Collected data:
----

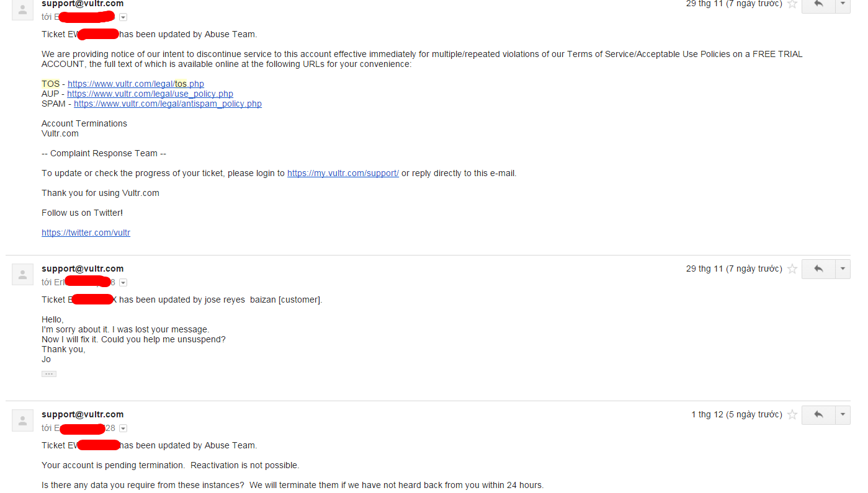The width and height of the screenshot is (868, 493).
Task: Reply to the second message in thread
Action: tap(818, 269)
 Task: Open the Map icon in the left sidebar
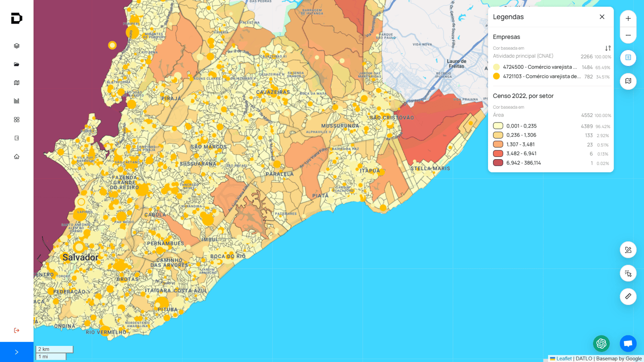point(17,83)
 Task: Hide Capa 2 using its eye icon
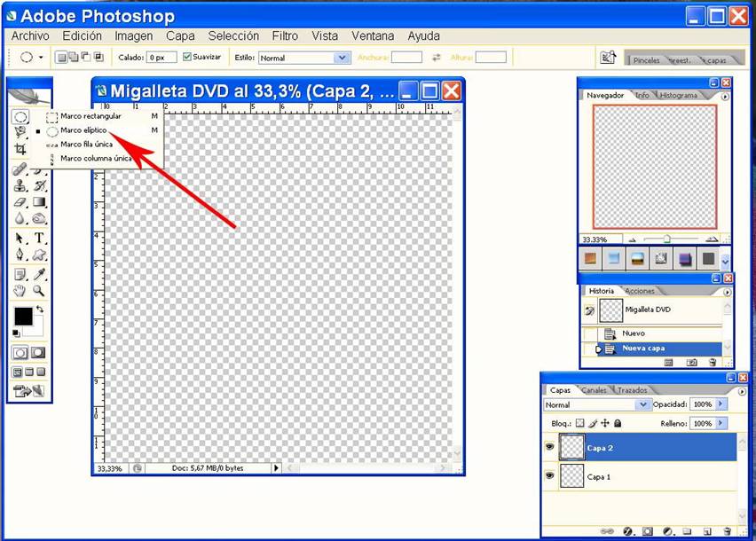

----

Problem: An exact copy of the lines from the one with "Task: Open the Map icon in the left sidebar" through the end of the records: produce that and nothing more, leaving out the pictures.

Your response:
 Task: Open the Map icon in the left sidebar
point(17,83)
 Task: Hide Capa 2 using its eye icon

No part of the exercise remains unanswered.